▶ **Work instruction**:
Output the records exactly, with no line skipped.

[Dataset extract Boundary: Start]

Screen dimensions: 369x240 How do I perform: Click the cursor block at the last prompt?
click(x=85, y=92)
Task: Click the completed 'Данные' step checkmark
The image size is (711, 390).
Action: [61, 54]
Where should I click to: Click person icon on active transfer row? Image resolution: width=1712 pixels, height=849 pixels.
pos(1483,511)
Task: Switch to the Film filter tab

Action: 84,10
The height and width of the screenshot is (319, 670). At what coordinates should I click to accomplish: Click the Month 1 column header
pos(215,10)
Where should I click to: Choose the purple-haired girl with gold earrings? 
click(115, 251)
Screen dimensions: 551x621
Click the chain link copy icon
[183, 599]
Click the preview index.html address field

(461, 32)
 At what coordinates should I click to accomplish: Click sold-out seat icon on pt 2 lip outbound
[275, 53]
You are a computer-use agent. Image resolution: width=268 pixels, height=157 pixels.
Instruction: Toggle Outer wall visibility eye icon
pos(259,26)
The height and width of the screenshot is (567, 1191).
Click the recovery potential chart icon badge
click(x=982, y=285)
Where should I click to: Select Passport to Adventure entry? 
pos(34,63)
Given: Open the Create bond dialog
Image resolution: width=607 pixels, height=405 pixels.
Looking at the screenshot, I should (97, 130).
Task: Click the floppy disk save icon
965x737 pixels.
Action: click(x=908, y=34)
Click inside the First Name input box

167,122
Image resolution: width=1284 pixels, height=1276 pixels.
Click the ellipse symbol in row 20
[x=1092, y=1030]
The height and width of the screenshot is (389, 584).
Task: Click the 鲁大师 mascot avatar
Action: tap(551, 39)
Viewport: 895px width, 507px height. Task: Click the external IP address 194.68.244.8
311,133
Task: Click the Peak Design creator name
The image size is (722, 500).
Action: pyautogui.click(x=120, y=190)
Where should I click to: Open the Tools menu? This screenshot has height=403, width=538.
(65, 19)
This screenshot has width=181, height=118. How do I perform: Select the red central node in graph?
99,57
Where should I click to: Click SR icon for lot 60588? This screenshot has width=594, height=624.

[Dataset extract Boundary: End]

▶ **Written answer**:
Screen dimensions: 369x240 How do I perform: Click the cursor block at the last prompt?
click(x=85, y=92)
Task: Click the completed 'Данные' step checkmark
The image size is (711, 390).
Action: [61, 54]
Where should I click to: Click person icon on active transfer row? Image resolution: width=1712 pixels, height=849 pixels.
pos(1483,511)
Task: Switch to the Film filter tab

Action: 84,10
The height and width of the screenshot is (319, 670). At what coordinates should I click to accomplish: Click the Month 1 column header
pos(215,10)
Where should I click to: Choose the purple-haired girl with gold earrings? 
click(115, 251)
Screen dimensions: 551x621
Click the chain link copy icon
[183, 599]
Click the preview index.html address field

(461, 32)
 At what coordinates should I click to accomplish: Click sold-out seat icon on pt 2 lip outbound
[275, 53]
You are a computer-use agent. Image resolution: width=268 pixels, height=157 pixels.
Instruction: Toggle Outer wall visibility eye icon
pos(259,26)
The height and width of the screenshot is (567, 1191).
Click the recovery potential chart icon badge
click(x=982, y=285)
Where should I click to: Select Passport to Adventure entry? 
pos(34,63)
Given: Open the Create bond dialog
Image resolution: width=607 pixels, height=405 pixels.
Looking at the screenshot, I should (97, 130).
Task: Click the floppy disk save icon
965x737 pixels.
Action: click(x=908, y=34)
Click inside the First Name input box

167,122
Image resolution: width=1284 pixels, height=1276 pixels.
Click the ellipse symbol in row 20
[x=1092, y=1030]
The height and width of the screenshot is (389, 584).
Task: Click the 鲁大师 mascot avatar
Action: tap(551, 39)
Viewport: 895px width, 507px height. Task: Click the external IP address 194.68.244.8
311,133
Task: Click the Peak Design creator name
The image size is (722, 500).
Action: pyautogui.click(x=120, y=190)
Where should I click to: Open the Tools menu? This screenshot has height=403, width=538.
(65, 19)
This screenshot has width=181, height=118. How do I perform: Select the red central node in graph?
99,57
Where should I click to: Click SR icon for lot 60588? This screenshot has width=594, height=624.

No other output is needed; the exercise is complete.